Le prétendu pape des Albigeois marche au supplice avec la fermeté qui était de règle chez les ministres cathares, et fut solennellement brûlé à Toulouse devant le cardinal-légat. Mais Guillaume de Solier se convertit au catholicisme et devint ainsi le plus précieux auxiliaire de l'Église. Le concile le réhabilita, afin de pouvoir légalement recueillir ses témoignages. Cet homme dénonça un grand nombre de personnes qu'il savait appartenir à l'Église cathare. Il était bien placé pour les connaître, pour révéler leurs cachettes et leurs lieux de réunion. Il ne semble pourtant pas qu'il ait dénoncé ou fait découvrir beaucoup de parfaits, car les personnes citées sur ses dénonciations étaient de simples croyants.
L'évêque de Toulouse fit ensuite convoquer un certain nombre de personnes dont l'orthodoxie était reconnue et en obtint des témoignages contre ceux des hérétiques qu'elles connaissaient; ce qui, avec les dépositions de Guillaume de Solier, forma une liste impressionnante de suspects. Ces derniers furent cités pour comparaître devant le tribunal ecclésiastique.
Mais cette première enquête ne donna pas de résultats appréciables: interrogés, les suspects refusèrent de parler. Certains, plus courageux ou plus instruits que les autres, exigèrent les noms des témoins qui avaient déposé contre eux - ce qui était leur droit le plus strict; il ne pouvait y avoir de procédure juridique régulière sans confrontation des inculpés avec les témoins à charge. Mais il est bien évident que le cas était un peu spécial; les juges ne pouvaient donner les noms de leurs informateurs, par crainte de les exposer à la vengeance publique et de décourager ainsi les délations dans l'avenir. Le cardinal-légat ayant refusé de donner aux inculpés les noms de leurs accusateurs, ils le suivirent jusqu'à Montpellier où ils lui présentèrent de nouveau leur requête.
Romain Saint-Ange s'en tira par une ruse: il leur montra la liste de toutes les personnes qui avaient été citées lors de l'enquête, sans dire si elles avaient déjà déposé ni contre qui elles avaient témoigné, demandant aux accusés s'ils pouvaient indiquer dans cette liste les noms de leurs ennemis personnels.
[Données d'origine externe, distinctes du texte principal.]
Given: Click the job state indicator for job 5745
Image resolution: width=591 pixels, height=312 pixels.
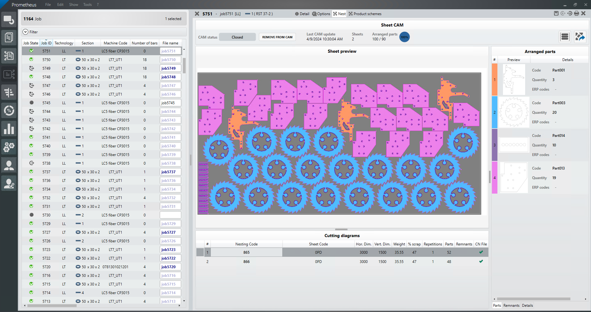Looking at the screenshot, I should 31,103.
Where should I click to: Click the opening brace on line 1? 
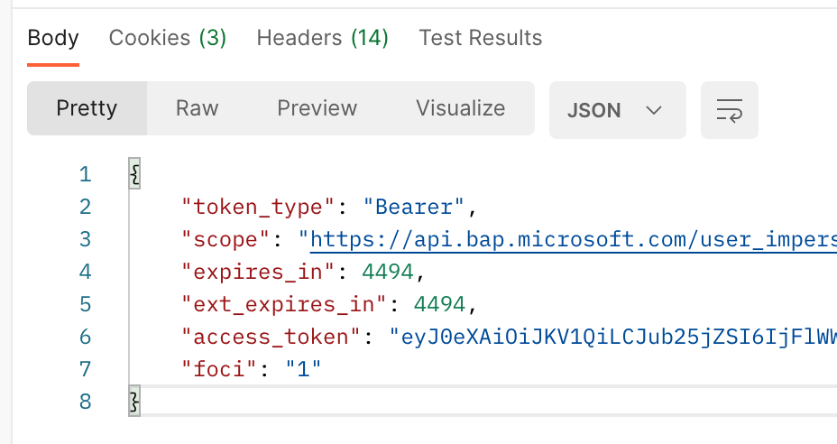[135, 174]
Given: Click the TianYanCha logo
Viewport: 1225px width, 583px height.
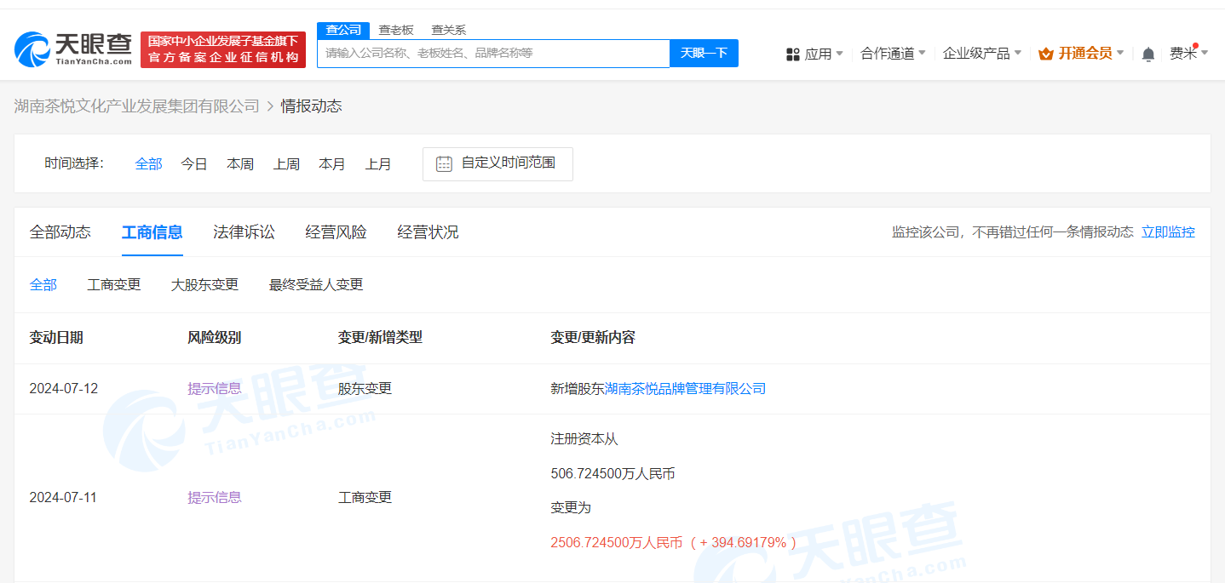Looking at the screenshot, I should [73, 49].
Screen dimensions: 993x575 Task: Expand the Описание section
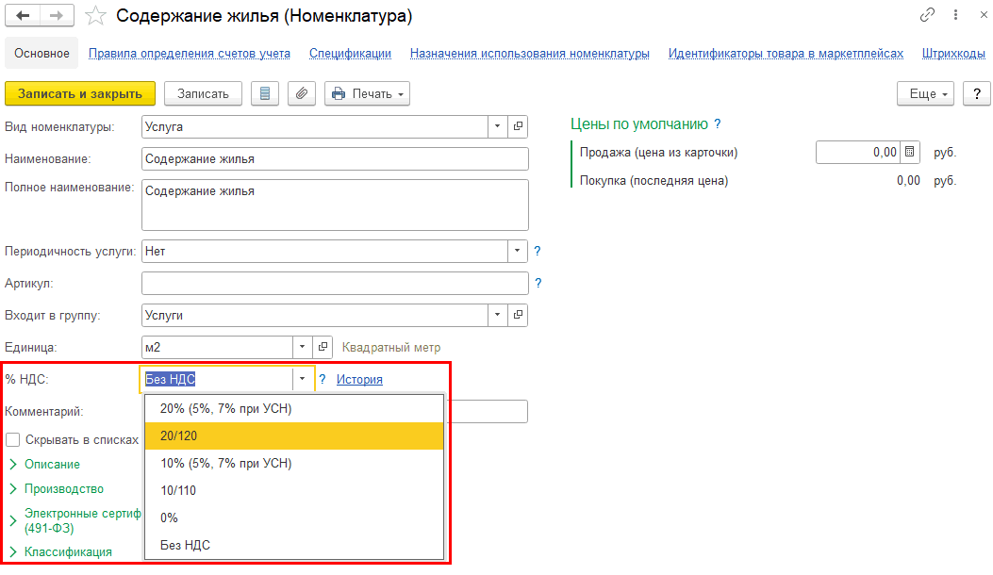[x=52, y=464]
Désorientés, et ne sachant si les témoins cités avaient déposé en leur faveur ou contre eux ou même s'ils avaient accusé qui que ce soit, les inculpés n'osèrent récuser personne et s'en remirent à l'indulgence du légat. La ruse de Romain de Saint-Ange devait être, plus tard, largement utilisée par les tribunaux ecclésiastiques.